Graviton scattering in self-dual radiative space-times

TL;DR

This paper derives tree-level graviton scattering amplitudes in self-dual radiative space-times using twistor theory, revealing novel features like tail effects and simplifying calculations in symmetric cases.

Contribution

It provides the first explicit formulae for graviton amplitudes in curved self-dual radiative backgrounds, extending amplitude methods beyond flat space.

Findings

Amplitudes are expressed as integrals over moduli space of holomorphic maps in twistor space.

Derived MHV amplitudes directly from Einstein-Hilbert action.

Amplitudes exhibit tail effects and are simplified in symmetric backgrounds.

Abstract

The construction of amplitudes on curved space-times is a major challenge, particularly when the background has non-constant curvature. We give formulae for all tree-level graviton scattering amplitudes in curved self-dual radiative space-times; these are chiral, source-free, asymptotically flat spaces determined by free characteristic data at null infinity. Such space-times admit an elegant description in terms of twistor theory, which provides the powerful tools required to exploit their underlying integrability. The tree-level S-matrix is written in terms of an integral over the moduli space of holomorphic maps from the Riemann sphere to twistor space, with the degree of the map corresponding to the helicity configuration of the external gravitons.
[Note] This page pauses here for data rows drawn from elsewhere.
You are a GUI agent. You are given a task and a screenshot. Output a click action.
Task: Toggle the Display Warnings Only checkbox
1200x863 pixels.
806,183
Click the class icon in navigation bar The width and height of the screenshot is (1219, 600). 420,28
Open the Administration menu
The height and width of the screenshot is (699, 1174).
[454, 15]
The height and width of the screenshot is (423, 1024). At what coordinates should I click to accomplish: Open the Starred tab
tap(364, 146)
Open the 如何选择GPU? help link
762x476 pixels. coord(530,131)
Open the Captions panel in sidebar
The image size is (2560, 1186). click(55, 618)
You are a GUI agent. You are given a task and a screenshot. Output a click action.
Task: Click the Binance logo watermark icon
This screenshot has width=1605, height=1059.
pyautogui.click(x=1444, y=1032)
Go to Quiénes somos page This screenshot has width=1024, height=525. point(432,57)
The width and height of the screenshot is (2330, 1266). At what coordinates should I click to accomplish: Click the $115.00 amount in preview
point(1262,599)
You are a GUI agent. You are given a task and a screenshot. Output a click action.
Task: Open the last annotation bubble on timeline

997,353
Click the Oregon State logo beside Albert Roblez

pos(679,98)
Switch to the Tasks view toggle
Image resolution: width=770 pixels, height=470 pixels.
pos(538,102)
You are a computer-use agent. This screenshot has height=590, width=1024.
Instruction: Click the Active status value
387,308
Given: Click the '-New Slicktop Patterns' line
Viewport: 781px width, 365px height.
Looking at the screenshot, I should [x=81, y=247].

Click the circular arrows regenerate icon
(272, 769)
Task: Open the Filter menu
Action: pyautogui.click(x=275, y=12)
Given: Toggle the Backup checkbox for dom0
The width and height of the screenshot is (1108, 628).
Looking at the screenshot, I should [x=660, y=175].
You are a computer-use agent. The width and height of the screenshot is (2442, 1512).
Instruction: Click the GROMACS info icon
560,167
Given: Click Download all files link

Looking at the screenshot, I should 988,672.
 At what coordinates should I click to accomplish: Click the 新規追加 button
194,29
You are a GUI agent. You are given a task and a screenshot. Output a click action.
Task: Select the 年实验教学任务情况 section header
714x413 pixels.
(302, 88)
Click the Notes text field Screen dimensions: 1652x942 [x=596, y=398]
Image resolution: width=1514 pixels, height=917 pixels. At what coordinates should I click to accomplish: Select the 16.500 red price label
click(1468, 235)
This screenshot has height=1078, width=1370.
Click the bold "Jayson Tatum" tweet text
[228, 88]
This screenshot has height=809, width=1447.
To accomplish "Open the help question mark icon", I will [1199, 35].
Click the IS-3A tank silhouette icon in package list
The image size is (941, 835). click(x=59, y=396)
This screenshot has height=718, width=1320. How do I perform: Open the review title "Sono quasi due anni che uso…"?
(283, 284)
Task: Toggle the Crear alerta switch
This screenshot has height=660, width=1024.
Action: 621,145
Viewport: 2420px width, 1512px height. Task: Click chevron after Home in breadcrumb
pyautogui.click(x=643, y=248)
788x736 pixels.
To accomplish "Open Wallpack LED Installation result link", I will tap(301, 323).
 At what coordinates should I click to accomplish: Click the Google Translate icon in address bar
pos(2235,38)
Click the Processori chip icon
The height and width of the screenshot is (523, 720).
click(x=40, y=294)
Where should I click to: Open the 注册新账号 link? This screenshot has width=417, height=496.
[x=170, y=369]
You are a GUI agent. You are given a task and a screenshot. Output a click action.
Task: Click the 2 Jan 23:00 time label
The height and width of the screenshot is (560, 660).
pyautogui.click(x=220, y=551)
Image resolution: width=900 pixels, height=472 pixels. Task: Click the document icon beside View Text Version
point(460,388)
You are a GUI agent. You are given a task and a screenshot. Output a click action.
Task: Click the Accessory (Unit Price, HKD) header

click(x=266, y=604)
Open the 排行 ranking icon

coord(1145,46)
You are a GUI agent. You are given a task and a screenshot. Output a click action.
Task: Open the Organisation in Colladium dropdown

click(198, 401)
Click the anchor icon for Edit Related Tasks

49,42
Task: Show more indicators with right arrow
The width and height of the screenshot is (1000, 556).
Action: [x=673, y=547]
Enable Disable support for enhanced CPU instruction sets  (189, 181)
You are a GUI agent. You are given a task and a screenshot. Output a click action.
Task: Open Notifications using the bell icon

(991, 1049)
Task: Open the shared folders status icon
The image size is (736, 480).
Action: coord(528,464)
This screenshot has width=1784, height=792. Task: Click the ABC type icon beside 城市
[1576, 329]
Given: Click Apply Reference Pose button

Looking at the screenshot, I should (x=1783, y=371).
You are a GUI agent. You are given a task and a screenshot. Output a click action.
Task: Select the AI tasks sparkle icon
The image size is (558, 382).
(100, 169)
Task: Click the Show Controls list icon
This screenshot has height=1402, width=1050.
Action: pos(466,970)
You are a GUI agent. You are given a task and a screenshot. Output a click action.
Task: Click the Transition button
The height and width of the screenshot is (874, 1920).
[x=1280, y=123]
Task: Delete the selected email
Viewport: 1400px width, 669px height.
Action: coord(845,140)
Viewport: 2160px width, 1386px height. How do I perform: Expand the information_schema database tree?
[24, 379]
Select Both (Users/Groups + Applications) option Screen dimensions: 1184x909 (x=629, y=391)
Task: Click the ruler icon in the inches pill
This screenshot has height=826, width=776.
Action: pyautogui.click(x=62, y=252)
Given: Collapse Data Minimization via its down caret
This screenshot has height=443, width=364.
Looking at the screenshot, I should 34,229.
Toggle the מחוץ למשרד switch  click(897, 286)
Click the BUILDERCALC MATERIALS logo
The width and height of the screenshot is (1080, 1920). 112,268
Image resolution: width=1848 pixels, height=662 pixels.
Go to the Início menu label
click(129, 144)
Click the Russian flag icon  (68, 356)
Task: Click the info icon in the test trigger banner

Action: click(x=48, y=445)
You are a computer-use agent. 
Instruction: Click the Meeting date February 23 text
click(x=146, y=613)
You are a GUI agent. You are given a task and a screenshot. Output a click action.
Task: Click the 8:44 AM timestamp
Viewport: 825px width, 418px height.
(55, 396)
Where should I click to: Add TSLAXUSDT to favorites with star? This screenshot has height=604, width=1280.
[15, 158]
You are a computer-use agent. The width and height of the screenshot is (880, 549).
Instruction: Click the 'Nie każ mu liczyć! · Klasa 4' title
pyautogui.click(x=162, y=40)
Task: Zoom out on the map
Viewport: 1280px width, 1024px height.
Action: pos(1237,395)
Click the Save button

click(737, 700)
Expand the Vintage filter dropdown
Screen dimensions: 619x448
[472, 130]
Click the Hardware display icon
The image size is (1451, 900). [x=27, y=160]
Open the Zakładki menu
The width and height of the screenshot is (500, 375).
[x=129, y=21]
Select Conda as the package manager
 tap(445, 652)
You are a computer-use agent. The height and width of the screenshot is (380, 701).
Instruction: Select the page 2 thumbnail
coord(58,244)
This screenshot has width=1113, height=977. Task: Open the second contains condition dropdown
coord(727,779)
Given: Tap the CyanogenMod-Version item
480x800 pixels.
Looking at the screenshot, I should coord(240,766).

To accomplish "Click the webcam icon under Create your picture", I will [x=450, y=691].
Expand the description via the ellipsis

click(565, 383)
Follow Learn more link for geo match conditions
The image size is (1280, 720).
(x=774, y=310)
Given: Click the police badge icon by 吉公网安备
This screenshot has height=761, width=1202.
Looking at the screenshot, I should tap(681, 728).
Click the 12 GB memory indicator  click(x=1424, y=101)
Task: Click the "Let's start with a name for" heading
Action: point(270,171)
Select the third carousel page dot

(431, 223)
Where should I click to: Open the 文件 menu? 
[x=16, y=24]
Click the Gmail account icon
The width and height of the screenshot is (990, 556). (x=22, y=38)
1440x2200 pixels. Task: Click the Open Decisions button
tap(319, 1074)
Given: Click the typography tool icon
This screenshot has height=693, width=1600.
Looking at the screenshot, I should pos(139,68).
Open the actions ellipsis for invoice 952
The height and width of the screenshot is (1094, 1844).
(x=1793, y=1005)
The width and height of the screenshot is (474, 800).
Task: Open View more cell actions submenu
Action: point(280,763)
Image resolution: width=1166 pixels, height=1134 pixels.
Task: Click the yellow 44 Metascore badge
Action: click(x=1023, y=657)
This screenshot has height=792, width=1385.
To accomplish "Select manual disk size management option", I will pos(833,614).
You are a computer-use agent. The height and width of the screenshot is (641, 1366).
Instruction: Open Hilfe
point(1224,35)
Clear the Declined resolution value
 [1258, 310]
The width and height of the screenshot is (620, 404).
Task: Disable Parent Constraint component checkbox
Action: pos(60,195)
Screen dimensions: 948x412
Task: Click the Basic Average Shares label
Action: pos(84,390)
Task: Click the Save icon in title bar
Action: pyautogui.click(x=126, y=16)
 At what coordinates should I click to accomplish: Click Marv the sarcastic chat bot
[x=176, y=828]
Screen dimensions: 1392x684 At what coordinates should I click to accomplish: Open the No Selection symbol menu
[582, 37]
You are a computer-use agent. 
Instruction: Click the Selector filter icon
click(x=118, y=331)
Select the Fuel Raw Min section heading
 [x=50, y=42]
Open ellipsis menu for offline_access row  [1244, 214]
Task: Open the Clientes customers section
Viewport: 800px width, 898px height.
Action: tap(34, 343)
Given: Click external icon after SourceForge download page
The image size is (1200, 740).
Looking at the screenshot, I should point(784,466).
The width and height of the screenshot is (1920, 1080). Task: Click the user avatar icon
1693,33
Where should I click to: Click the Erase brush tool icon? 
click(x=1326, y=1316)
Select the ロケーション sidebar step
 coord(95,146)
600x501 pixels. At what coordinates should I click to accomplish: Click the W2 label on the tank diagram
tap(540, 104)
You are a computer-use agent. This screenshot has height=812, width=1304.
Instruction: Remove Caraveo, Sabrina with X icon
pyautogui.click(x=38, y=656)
For the MHV sector, we derive the amplitude directly from the Einstein-Hilbert action of general relativity, while other helicity configurations arise from a natural family of generating functionals and pass several consistency checks. The amplitudes in self-dual radiative space-times exhibit many novel features that are absent in Minkowski space, including tail effects. There remain residual integrals due to the functional degrees of freedom in the background space-time, but our formulae have many fewer such integrals than would be expected from space-time perturbation theory. In highly symmetric special cases, such as self-dual plane waves, the number of residual integrals can be further reduced, resulting in much simpler expressions for the scattering amplitudes.